Pause. “Well, when you see him, you tell him that I am about to sue the Central Intelligence Agency and him personally in civil court for damages compensatory and punitive, and I think it only fair to chat with him before I file. Have you got that? Oh, and tell him that we met at the Liu trial, will you do that? Oh, thank you.” She covered the phone and said to Rose, “The Liu trial, I was on the defense team, we reamed the Agency’s ass.” She held up a finger, and her thin lips gave what might, on a nicer face, have been a sort of smile. She nodded at Rose, indicated another telephone, which Rose picked up to hear a male voice saying, “—remember the Liu trial, but not very pleasantly. What can I do for you?” It was a pretty nice voice, she thought—a lot nicer than Emma Pasternak’s.
“Did you get my message?”
“Yeah, and I don’t believe you’re going to sue me, okay? Now, what’s this about?”
“This is about a Lieutenant-Commander Rose Siciliano, who your office has railroaded, unjustly and illegally, and about who you’re withholding information.”
“Is that the party on the other phone?”
“What other phone?”
“For Christ’s sake, cut the games.”
Emma got a little paler. She leaned forward, seeming to talk to a shelf of books on the opposite wall. “No, you cut the games. We’re not having it, okay? Get real.”
“Or what?”
“Or I go public, right now. I can have a column on the op-ed page of the Post , Wednesday’s edition, with a pickup in the Wall Street Journal . Okay? I can write the head for you, quote, ‘CIA Badgers Woman Officer in New Agency Scandal Colon Where the Power Is.’

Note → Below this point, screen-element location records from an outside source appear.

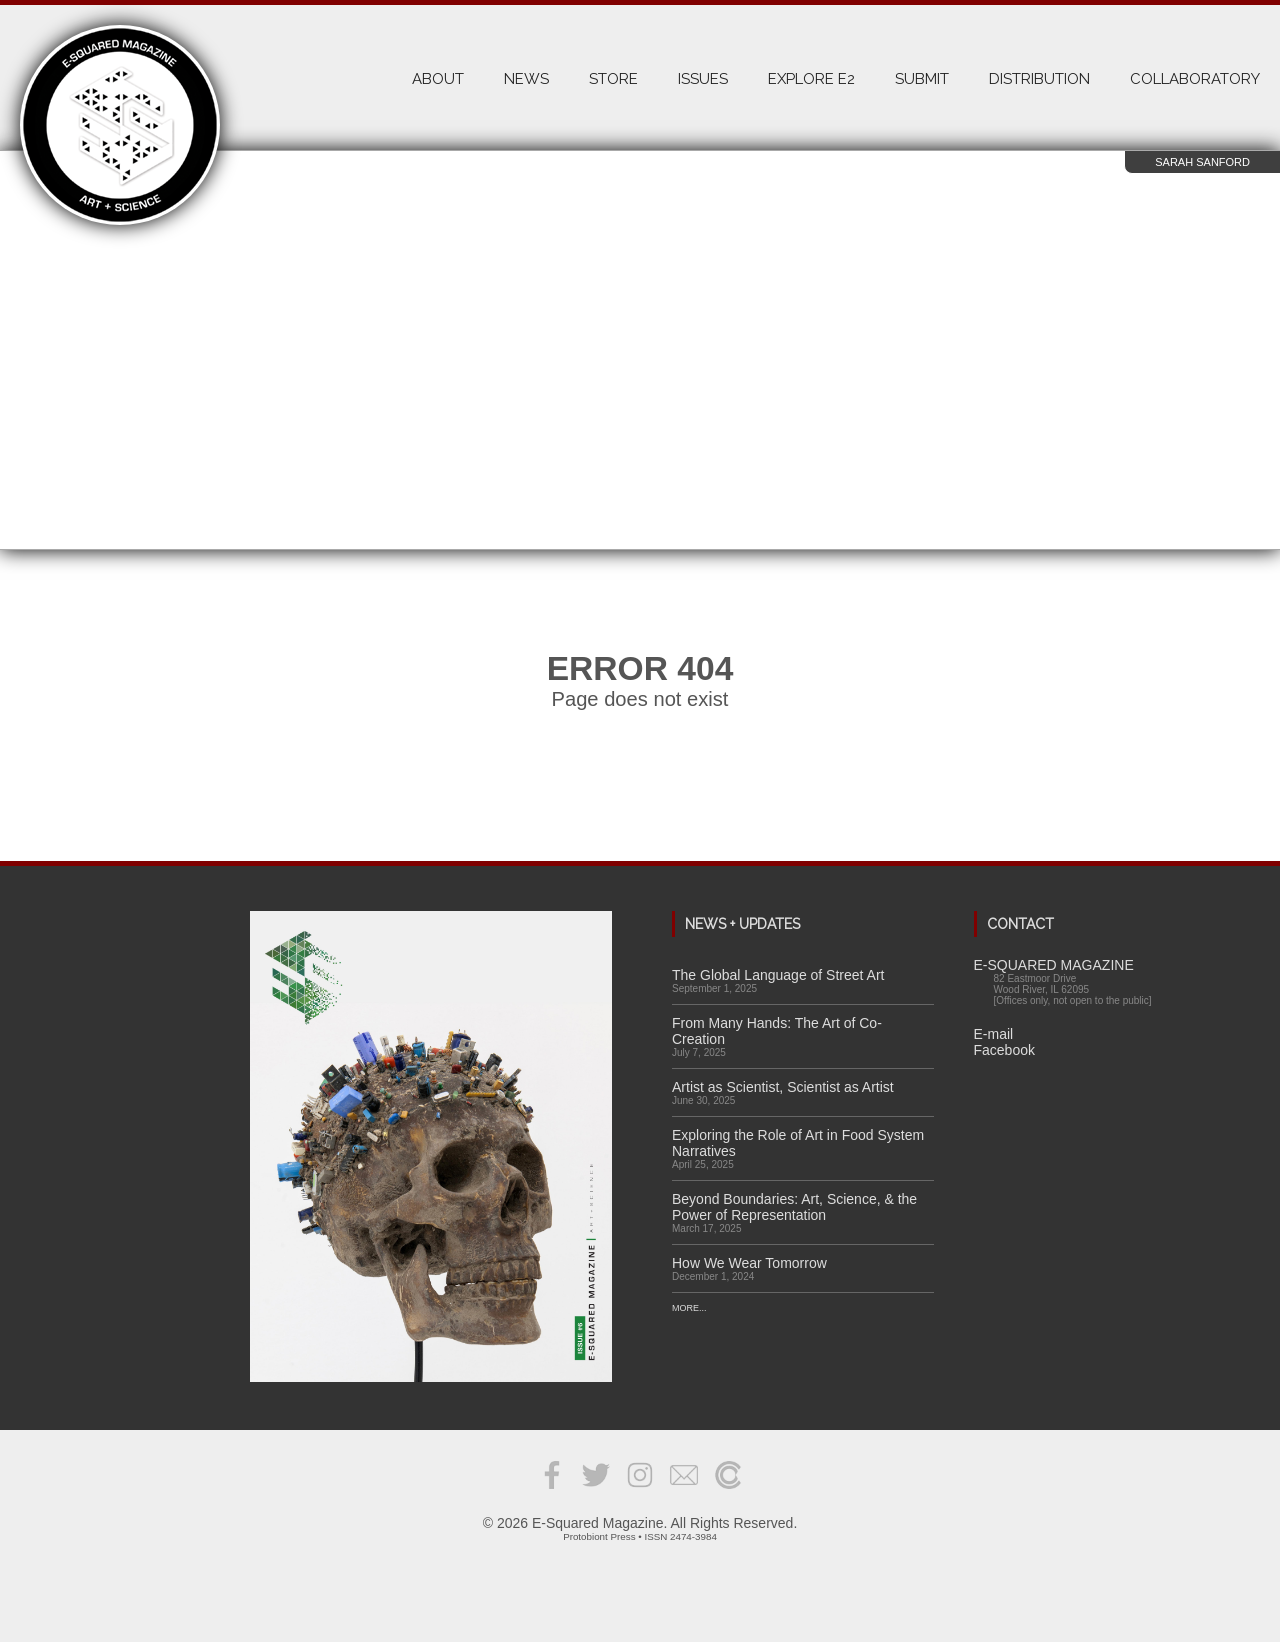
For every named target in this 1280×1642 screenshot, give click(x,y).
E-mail (994, 1034)
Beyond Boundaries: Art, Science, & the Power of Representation (794, 1207)
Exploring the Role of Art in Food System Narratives (798, 1143)
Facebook (1004, 1050)
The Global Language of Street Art (778, 975)
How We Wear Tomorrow (749, 1263)
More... (689, 1308)
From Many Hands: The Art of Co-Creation (777, 1031)
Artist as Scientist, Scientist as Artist (783, 1087)
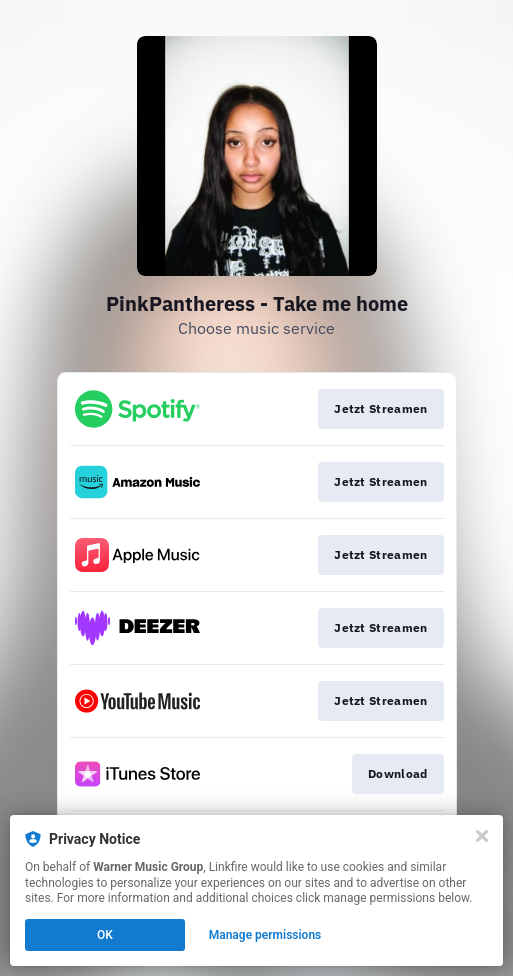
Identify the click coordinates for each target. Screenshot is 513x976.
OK (105, 935)
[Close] (482, 836)
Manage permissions (265, 935)
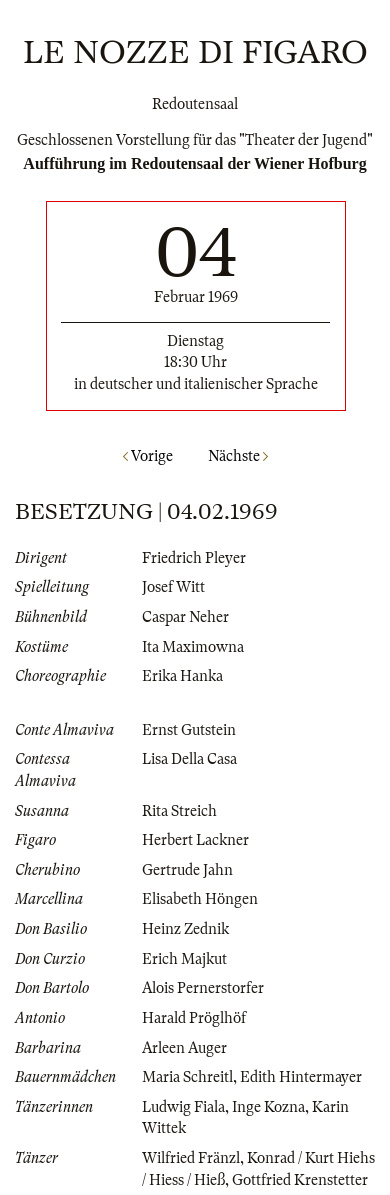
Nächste (238, 456)
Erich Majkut (184, 959)
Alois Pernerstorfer (203, 988)
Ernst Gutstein (189, 730)
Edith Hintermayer (301, 1077)
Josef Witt (173, 587)
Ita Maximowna (193, 647)
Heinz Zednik (185, 929)
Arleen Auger (184, 1048)
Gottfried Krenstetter (300, 1180)
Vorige (148, 456)
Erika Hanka (182, 676)
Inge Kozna (268, 1107)
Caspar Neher (185, 617)
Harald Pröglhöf (194, 1018)
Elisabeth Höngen (200, 899)
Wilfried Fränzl (191, 1158)
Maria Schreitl (187, 1077)
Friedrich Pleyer (194, 558)
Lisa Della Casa (189, 759)
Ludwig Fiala (183, 1107)
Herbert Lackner (195, 840)
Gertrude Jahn (187, 870)
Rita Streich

Paragraph. ‘Going beyond its mandate and its congressionally authorized powers, the Central Intelligence Agency has destroyed the career of a woman officer with quote the finest record in and out of combat in the US military unquote. Reliable sources within the intelligence community say that the Agency’s Internal Investigations Directorate can have got this fine officer transferred out of the prestigious astronaut program and into a dead-end, career-finishing job in Dog’s Ass, West Virginia, only by working the levers of the National Security Council.’ Paragraph. ‘Agency spokespersons could not account for—’”
“Okay, okay, you do a swell improv. You’ve got nothing.”
“Wrong. I’ve got the balls of two columnists on the oped page. How do you want to see yourself—‘the last gasp of Cold-War hysteria,’ or ‘witch-hunter extraordinaire for the New World Order’?”